EXERCISE DIRECTIONS
Search term "agent": please copy every line of the records below that contains it.

Stored data entries
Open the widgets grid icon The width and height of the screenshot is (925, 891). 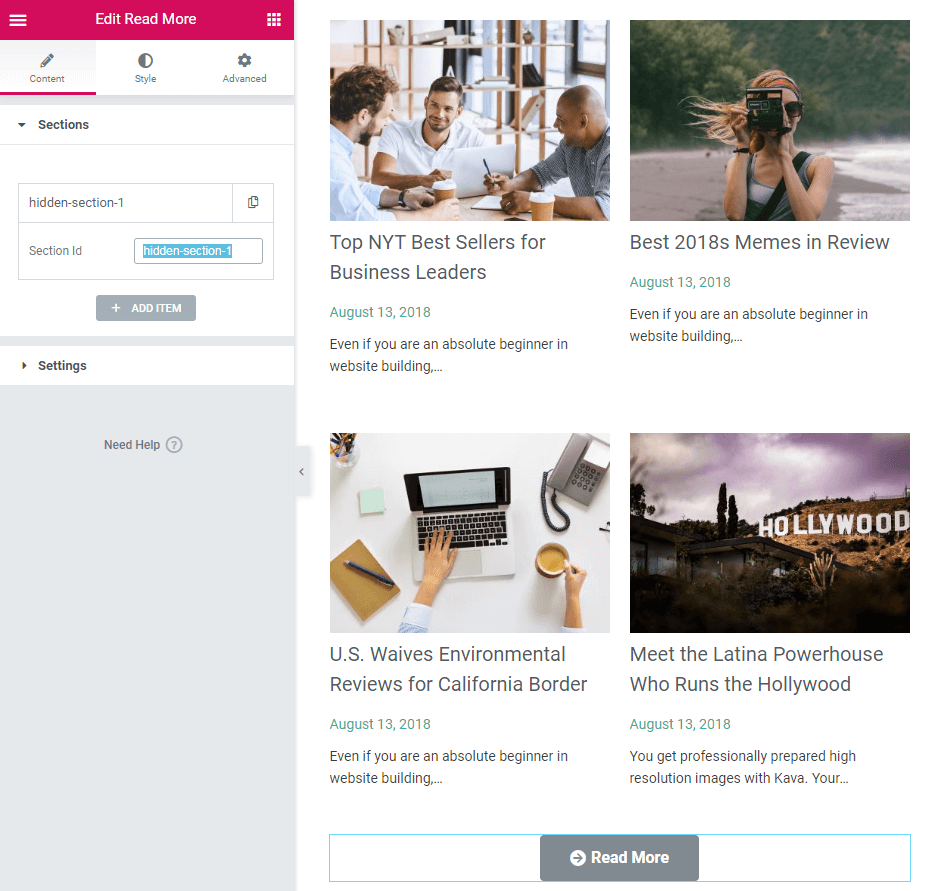click(x=274, y=19)
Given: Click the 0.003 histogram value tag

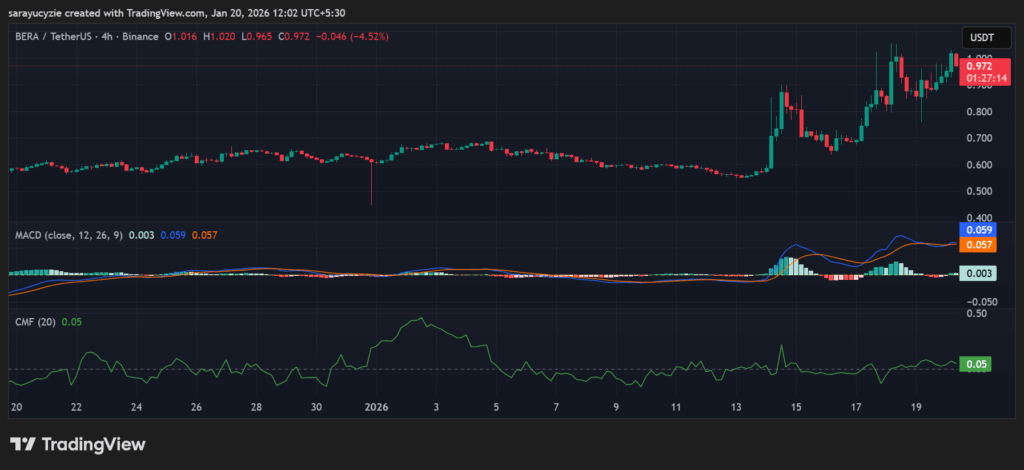Looking at the screenshot, I should click(x=975, y=273).
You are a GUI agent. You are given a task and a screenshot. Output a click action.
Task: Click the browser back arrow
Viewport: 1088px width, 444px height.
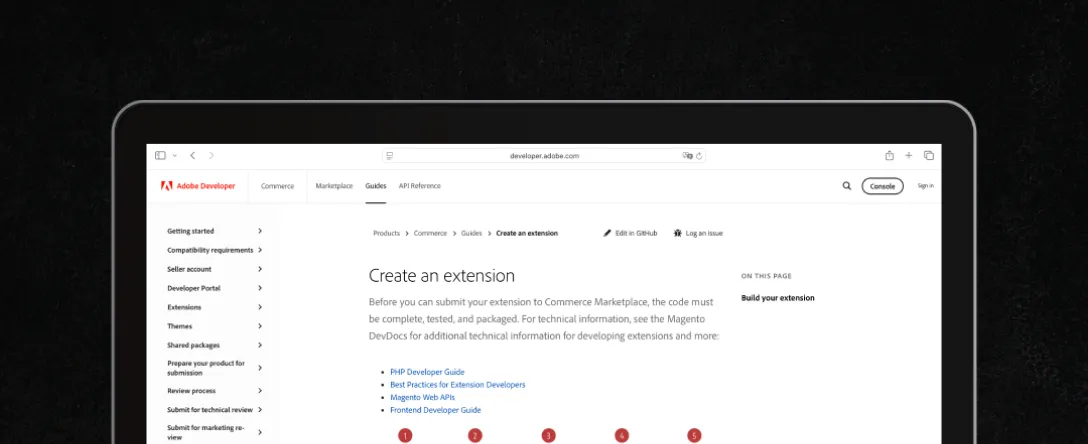point(193,155)
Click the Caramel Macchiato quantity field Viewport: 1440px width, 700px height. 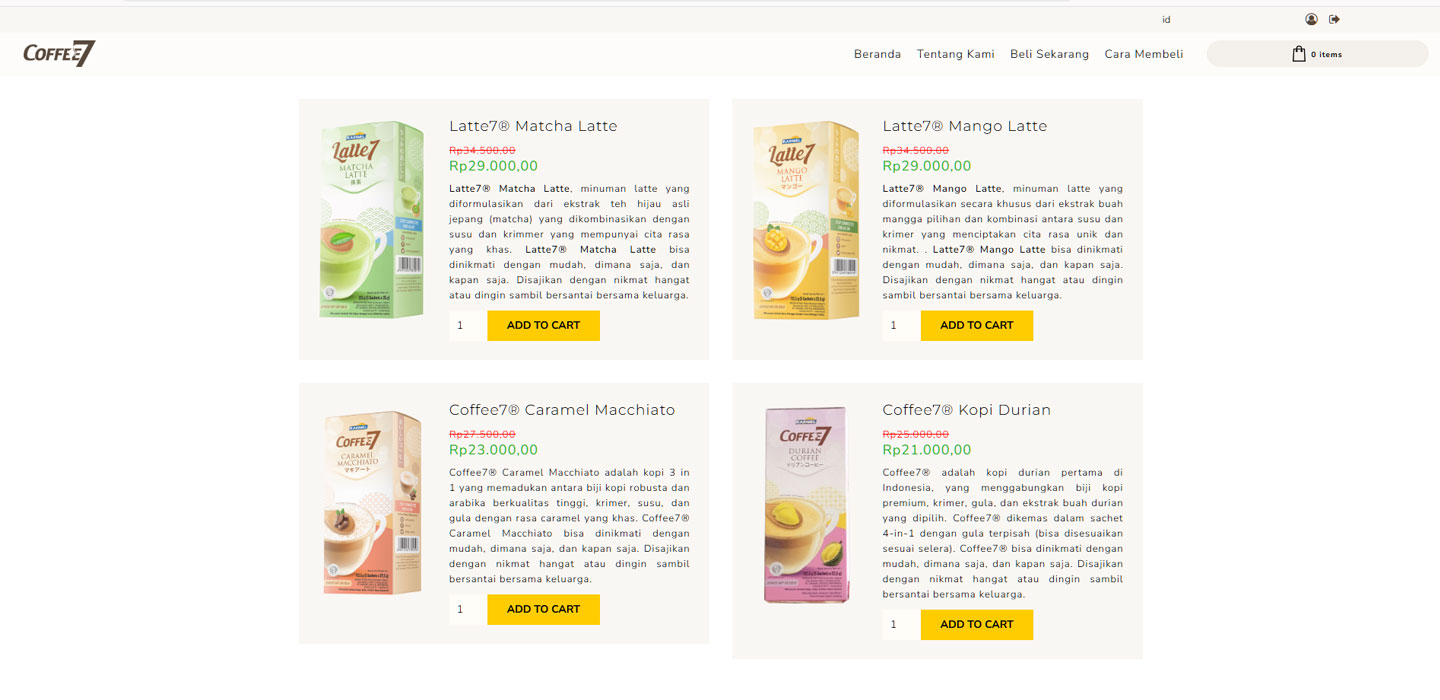(x=467, y=610)
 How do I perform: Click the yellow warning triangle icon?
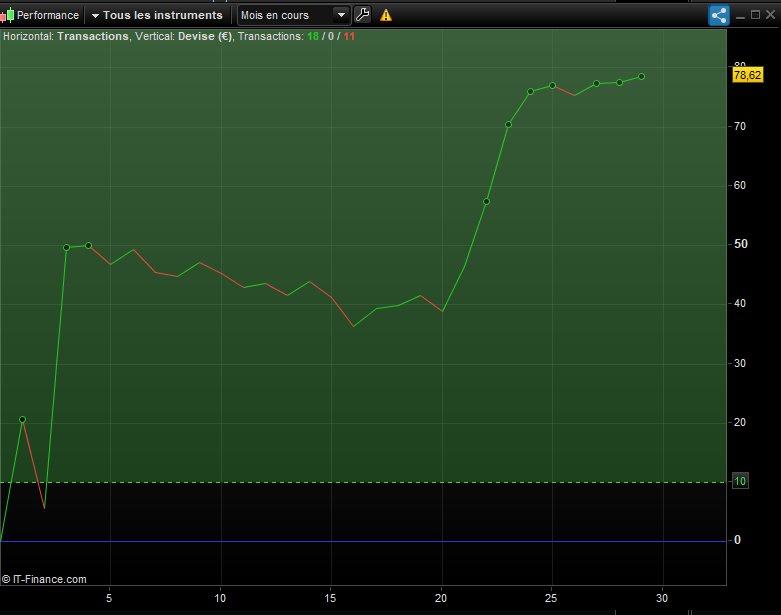pyautogui.click(x=386, y=15)
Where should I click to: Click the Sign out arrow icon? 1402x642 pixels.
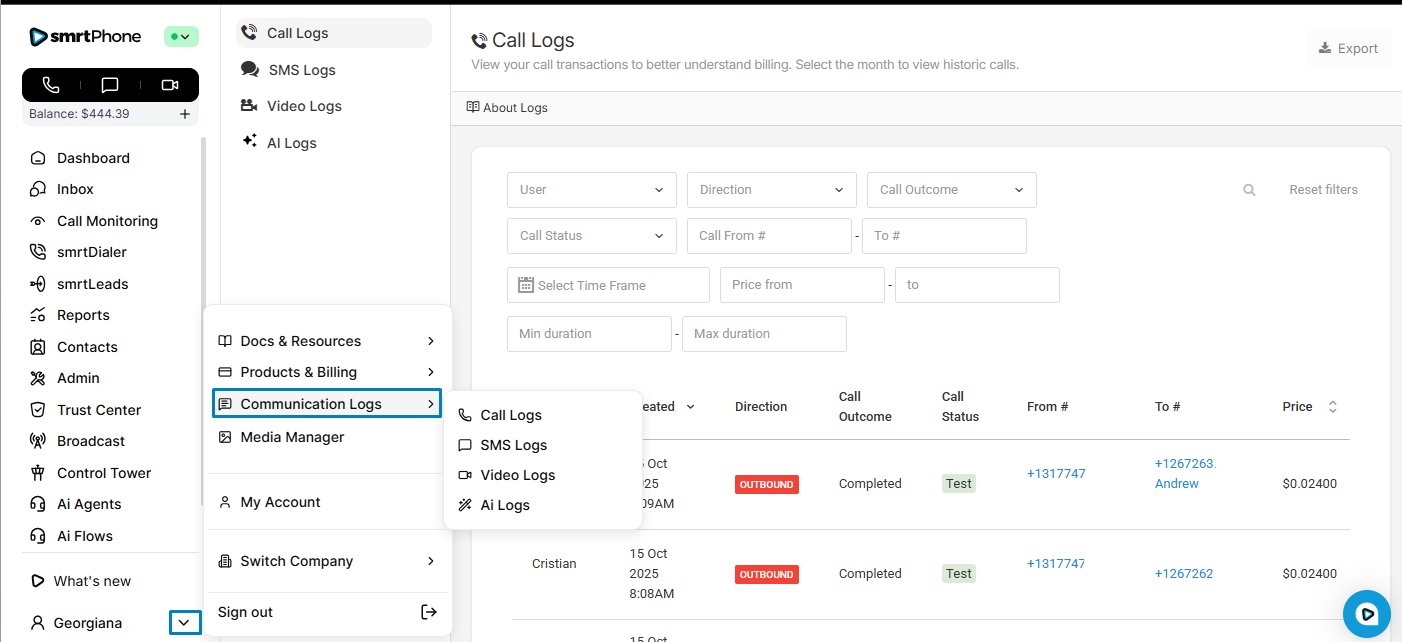(x=429, y=612)
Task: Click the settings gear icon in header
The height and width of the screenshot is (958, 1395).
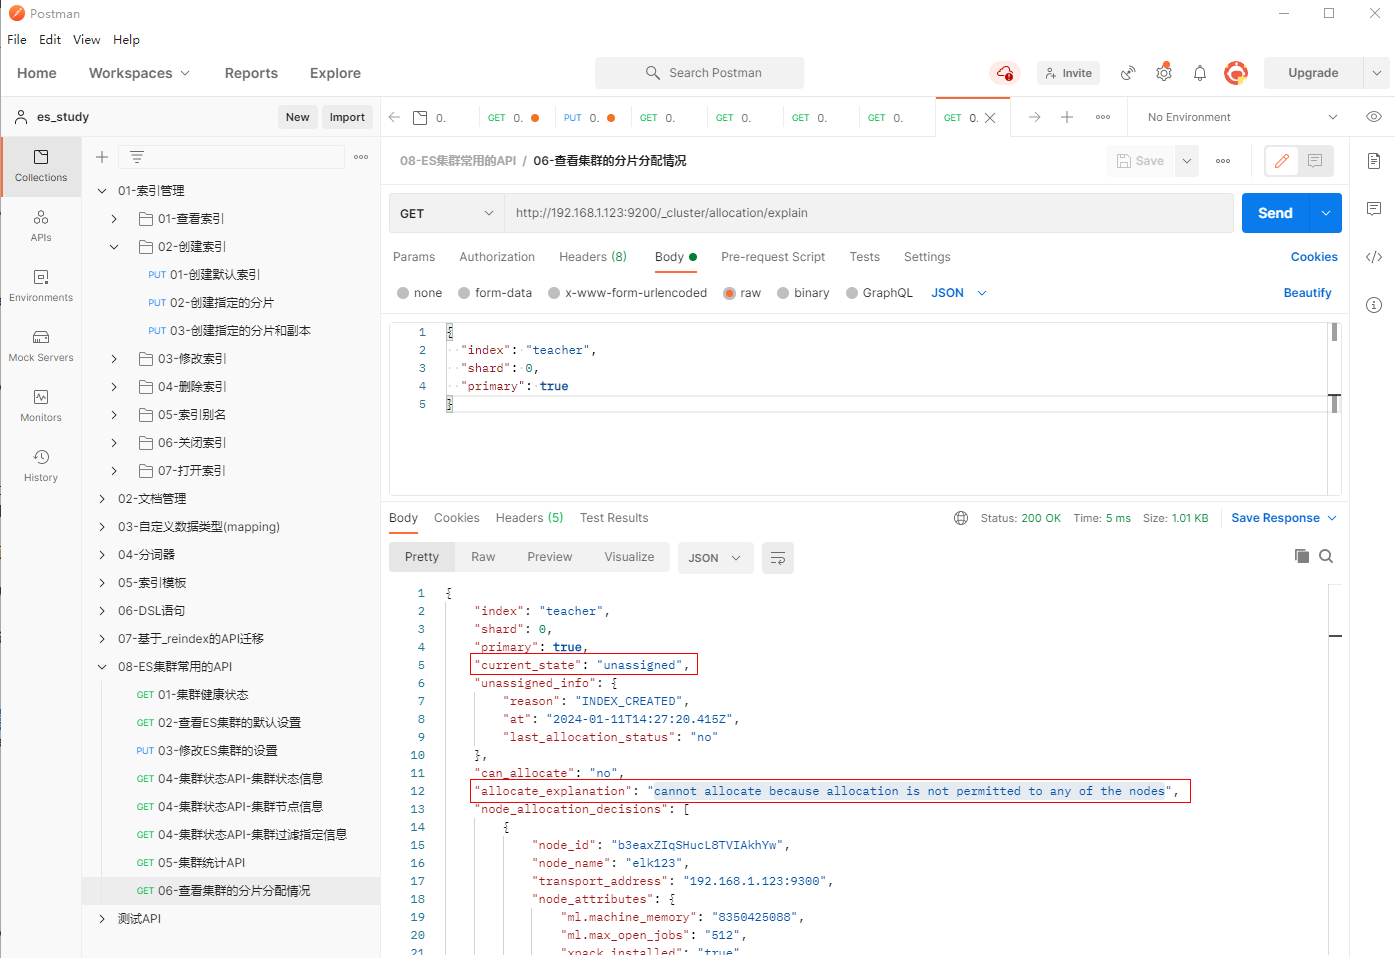Action: click(x=1164, y=73)
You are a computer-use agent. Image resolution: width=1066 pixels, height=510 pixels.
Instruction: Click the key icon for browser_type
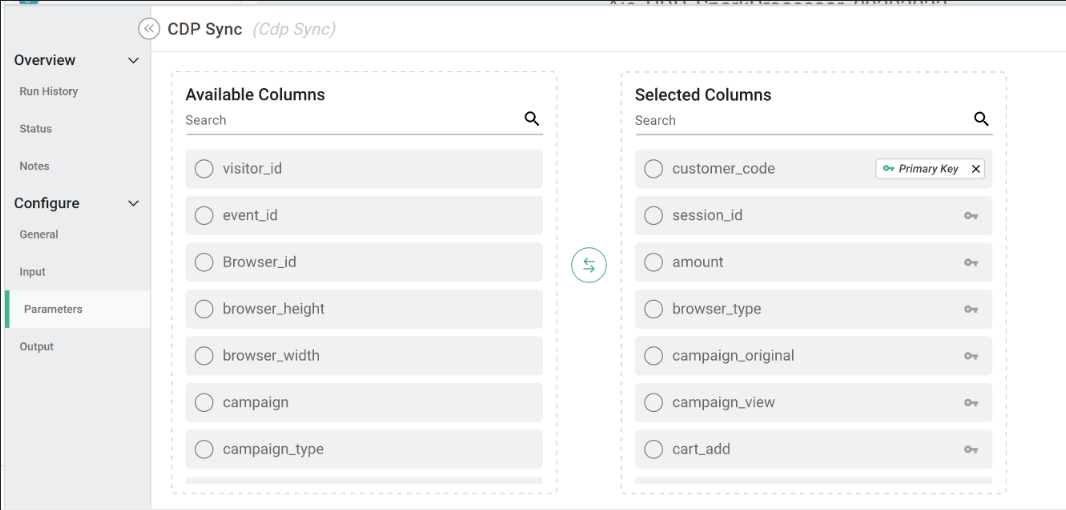click(x=970, y=309)
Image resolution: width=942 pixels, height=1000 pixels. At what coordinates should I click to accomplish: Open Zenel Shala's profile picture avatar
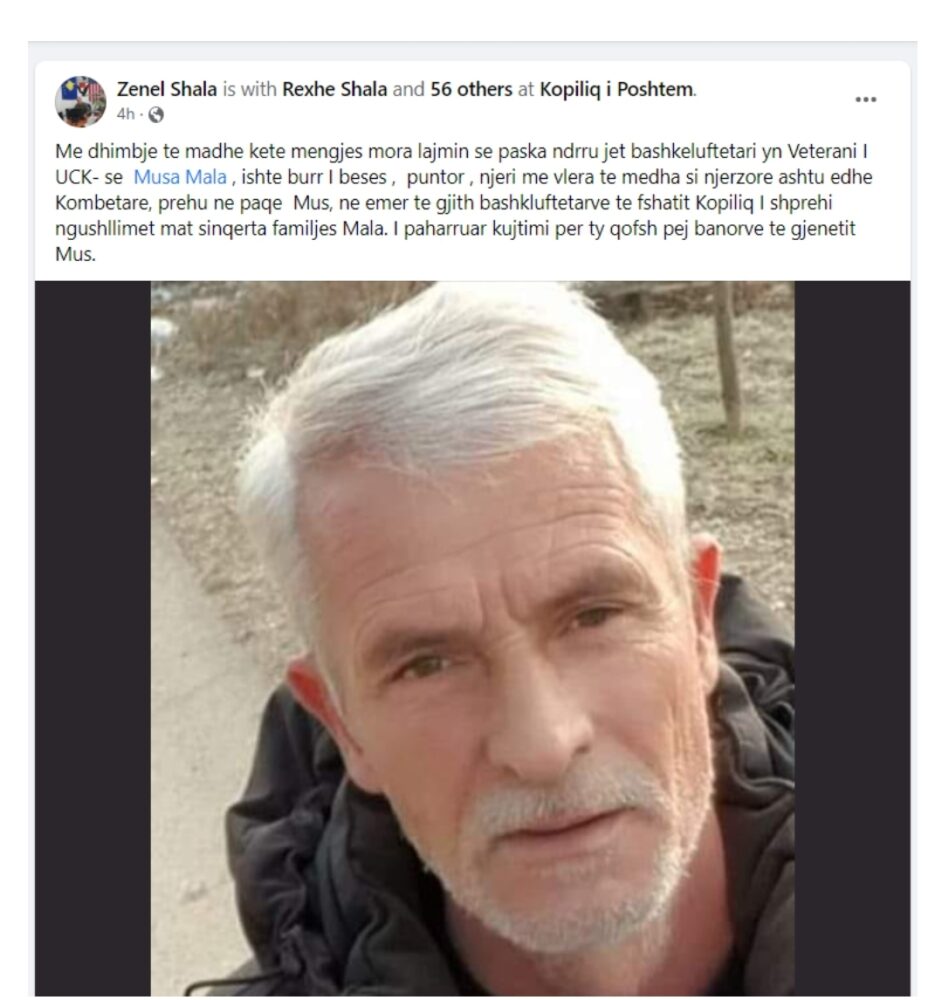tap(80, 101)
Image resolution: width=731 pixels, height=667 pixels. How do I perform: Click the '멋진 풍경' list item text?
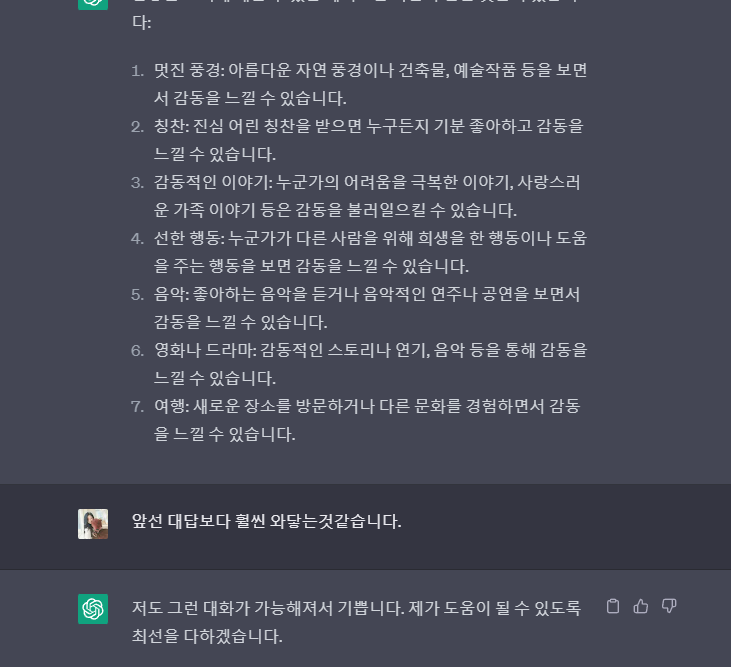point(187,70)

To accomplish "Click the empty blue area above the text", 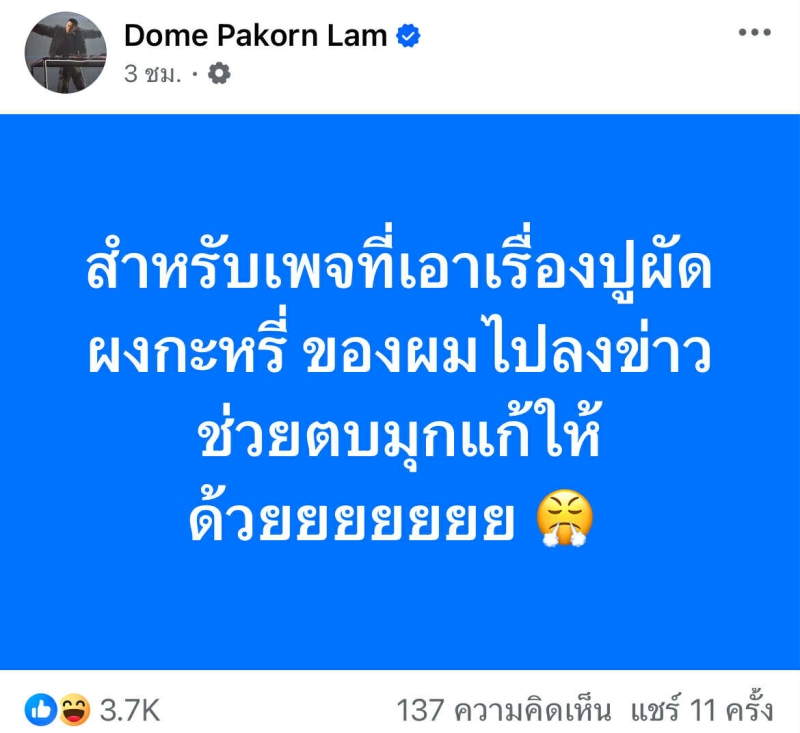I will point(400,166).
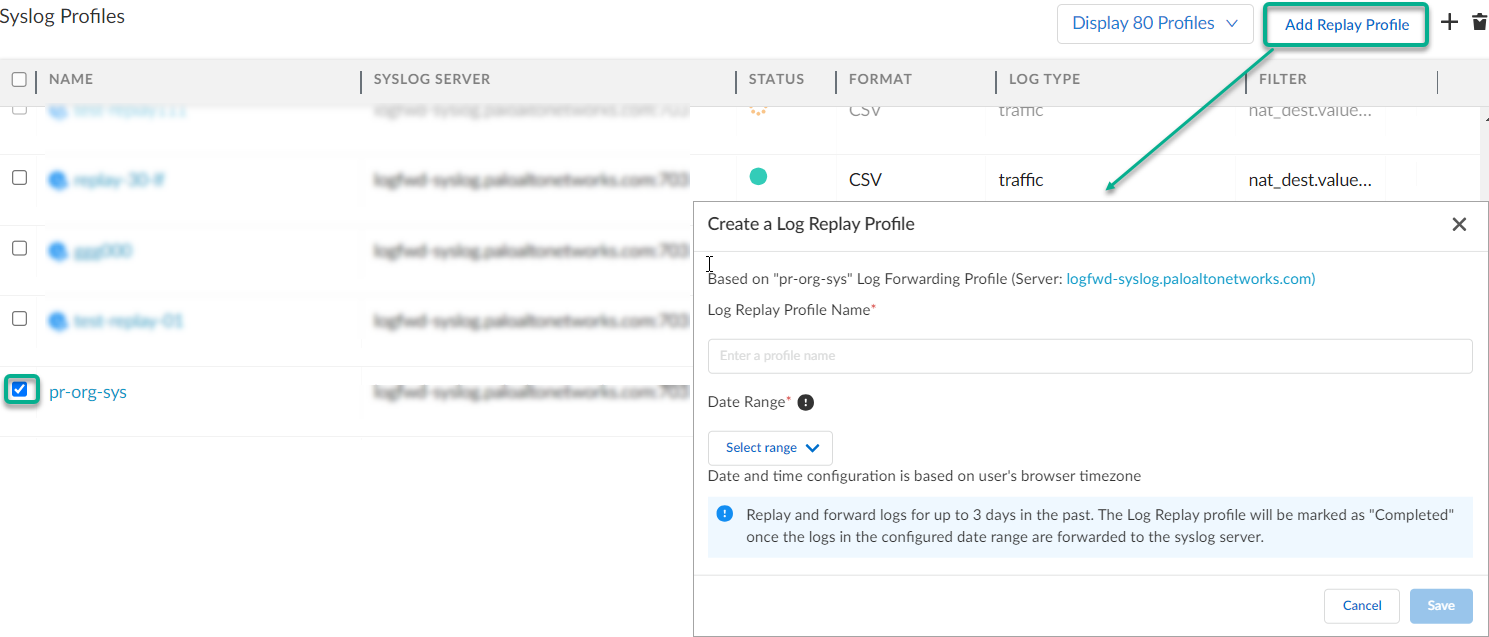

TASK SOLUTION
You are a GUI agent. You are given a task and a screenshot. Output a click action.
You are a computer-use agent. Image resolution: width=1066 pixels, height=510 pixels.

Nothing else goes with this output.